Using load also explains why you had to remove the #lang line when you've used it -- when you load a file with a module definition, you get just that definition -- the module's. To actually use the things that the module provides, you'd also need to add a (require 'code_0). Yet another thing is that dropping the #lang line is usually a disaster since you're left without the necessary bindings for any reasonable piece of code -- but in your case, you required a whole language later on, which is how things continued to work, only with subtle differences.

So the second highlevel conclusion is to avoid load -- it's a bad tool. Also, avoid the scheme/load or racket/load languages unless you really know what they're doing and need that functionality.

Answer 2

The error you see assoc: not a proper list: {{0 . 0}} needs an explanation.

In the Racket language you can create immutable pairs with cons and mutable pairs with mcons. Normally in the Scheme language cons also creates immutable pairs - but since you have the lines

(require rnrs/base-6)
(require rnrs/mutable-pairs-6)

all the standard list functions are replaced with ones that create mutable ones.

Note that mutable and immutable pairs are two totally separate datatypes - even though they are both called pairs.

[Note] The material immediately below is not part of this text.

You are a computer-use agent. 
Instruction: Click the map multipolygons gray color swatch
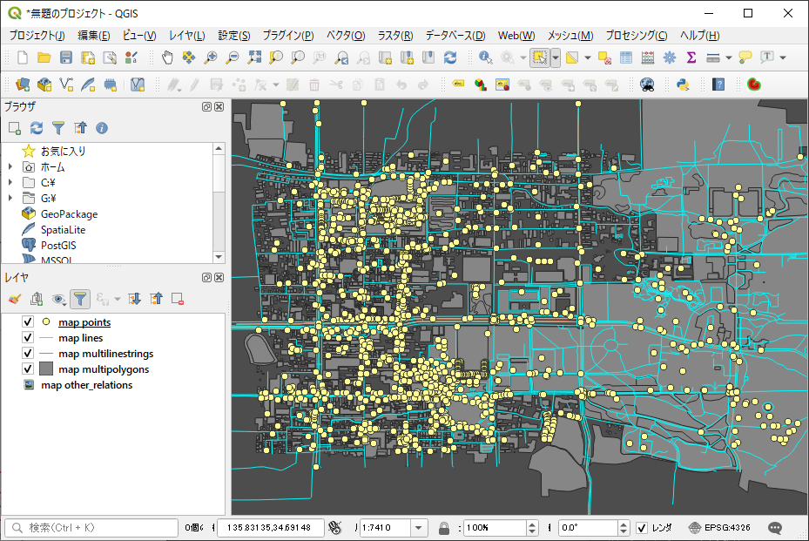pos(47,369)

Somewhere in the system there are defined primitives, say, prim-mcons and prim-icons that create mutable and immutable pairs. The #lang scheme binds cons to prim-mcons and #lang racket binds cons to prim-icons.

This has an effect on all standard functions working on lists. The assoc from rnrs/mutable-pairs-6 expects a list made of mutable pairs, and the Racket assoc expects a list made of immutable pairs. Hence the error.

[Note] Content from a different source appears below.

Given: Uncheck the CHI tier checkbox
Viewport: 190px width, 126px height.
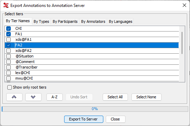Looking at the screenshot, I should point(8,28).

How can one spot this? In the Racket language where you can use both mcons and cons the standard list operations creates lists with immutable pairs and the printer prints them using (...). Mutable pairs are printed with curly braces {...}.

The error

assoc: not a proper list: {{0 . 0}}

shows the association lists with curly braces. That means that the association list was created in the Scheme using mutable pairs.

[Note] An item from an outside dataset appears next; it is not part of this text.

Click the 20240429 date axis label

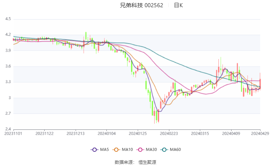point(260,133)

To fix your problem, you need to use the correct assoc. You can do that by adding the lines

(require rnrs/base-6)
(require rnrs/mutable-pairs-6)

to your second file as well.

Note: the #lang scheme language isn't one of the RnRS Schemes, but the dialect that Racket used before the project changed name.

Note 2: Why did Racket remove mutability from pairs in the first place? Well, in well-written Scheme code it is rare to see set-car! and set-cdr! in use. Having the guarantee that a pair is never mutated allows various optimizations that allow most programs to run faster (for one length can be implemented to use constant time). The choice was therefore made to make immutable pairs the standard and keep mutable pairs around for the those programs that absolutely need them.

Answer 3

I don't get any errors running your file in DrRacket. The file you load is probably the old file from the last question. That is the only logical conclusion since none of the files you list here use assoc but the old ones do.

It's not advisable to blend Scheme and Racket. #lang scheme (or #!scheme) is the old name for what is #!racket today and it imports all symbols currently in #!racket and your require statements is in addition to that.

The libraries under rnrs are meant to be used by the R6RS language, thus the first line should be #!r6rs and instead of require you use (import (rnrs base) (rnrs mutable-pairs)). In R6RS you can import except some symbols. Eg. (import (except (rnrs base) cons)) does not import cons but everything else. I didn't use assoc since there is no assoc in (rnrs base) nor (rnrs mutable-pairs) so it was probably from #!scheme (#!racket)

If you plan to use your dictionary as a library you can make it a R6RS library and import it instead of using load.

Also notice that there is a SICP compatibility language in Racket as well. It's based on #!r5rs and most examples from the book works as well!